Meu nome é Lorena Xavier e meu marido se chama Renato Xavier e temos 6 anos de casados. Quando tínhamos 3 anos de casados, decidimos ter um filho, pois achávamos que estávamos prontos para completar a família. Então Deus nos abençoou. Foi uma gestação tranquila, eu e meu marido sempre quisemos um menino. Desde que descobrir [a gravidez], sabia, sentia que era um menino e sempre pedia a Deus um filho para amar incondicionalmente. Então chegou o dia 29 de abril de 2013, ele nasceu de parto normal, sem anestesia. Foi tão abençoado que não senti tanta dor, pois Deus já sabia que ele era um lutador. O Isaque nasceu... aí veio tudo de uma vez... primeira notícia era que ele tinha dois dedos a mais, daí pensei: ah... com dois dedos ele sobrevive... daí subi para o quarto e veio mais uma notícia, foi um baque... não sabia de nada, só pensava que os médicos estavam errados..., mas não... Ele era especial! Ele tinha Síndrome de Down mas não era só a síndrome, ele nasceu com problema cardíaco, nasceu com uma CIV com 2 buraquinho no coração [A comunicação interventricular (CIV) consiste em uma cardiomiopatia congênita, que se caracteriza pela existência de um orifício entre os ventrículos esquerdo e o direito]. 
Eu vi meu mundo desabar. Tinha tanto medo dele ser rejeitado, do preconceito e pior, do furinho do coração. Mas o Isaque, desde de quando nasceu, veio para me mudar pois eu não acreditava no amor, no amor maior. Com 4 meses chegou o dia da cirurgia cardíaca, foi tão difícil pois eu não tinha força para ficar em pé pois era muito difícil.

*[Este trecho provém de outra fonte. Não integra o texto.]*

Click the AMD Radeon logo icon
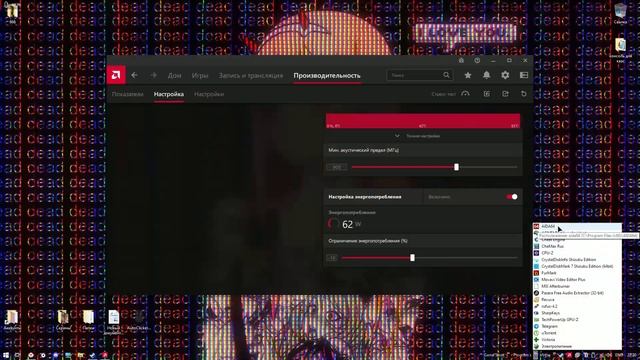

Mas o Isaque estava ali sempre sorrindo, com aqueles olhos de amêndoas, olhando para mim e, naquele olhar, me dizia que tudo ia passar. Foram 17 longos dias dentro de uma UTI em Belo Horizonte. 
O Isaque é um lutador. Eu achava que tinha que lutar para fazer o mundo melhor para ele, mas não era eu que fazia o mundo melhor, era ele que fazia o meu mundo melhor pois através dele tive a melhor intimidade com Deus. O Isaque fez uma igreja se quebrantar em orações. O Isaque fez pessoas que não se gostavam, dar as mãos para orar. O Isaque fez a melhor coisa do mundo... veio para mostrar o sentido do amor pois sem ele não somos nada. Por onde eu passo, por onde eu vou, nas clínicas, todos querem um abraço, um beijo... então vi que meu mundo melhorou e que tudo que fizermos juntos eu e ele aprendemos. Quando ele sentou, eu aprendi também. Quando ele andou, eu aprendi também. E tudo que ele venha a aprender, quero sempre estar com ele pois é o melhor presente que Deus me enviou, o seu mais lindo anjo de olhos de amêndoas. Queria gritar para o mundo que eu sou feliz, mas feliz de ter um filho com síndrome de Down. Eu te amo Isaque Emanuel!

Lorena Xavier



E assim como eu fiquei emocionada com essa história, espero que você que está lendo também fique! O preconceito ainda existe infelizmente e faço aqui uma confissão... a mesma que eu fiz a mãe do Isaque...não tenho preconceito, longe disso, mas lá no fundo da minha cabeça, sempre pedi que essa experiência não ocorresse comigo... Acredito que seja natural que quem engravida deseje que seu filho seja completamente saudável mas hoje vendo a foto da Lorena com o Isaque, com um sorriso tão lindo, me fez me perguntar como posso pedir que tamanha felicidade e tamanho amor não faça parte da minha vida? Devemos levar essas lindas histórias ao maior número de pessoas possível, para mostrar que, como disse a Lorena, não somos nós que ensinamos a esses pequenos anjos como amar, são eles que nos ensinam pois já nascem com um cromossomo a mais... o cromossomo do Amor! E por isso eu agradeço hoje por ter conhecido essa linda história e poder compartilha-la com todos vocês!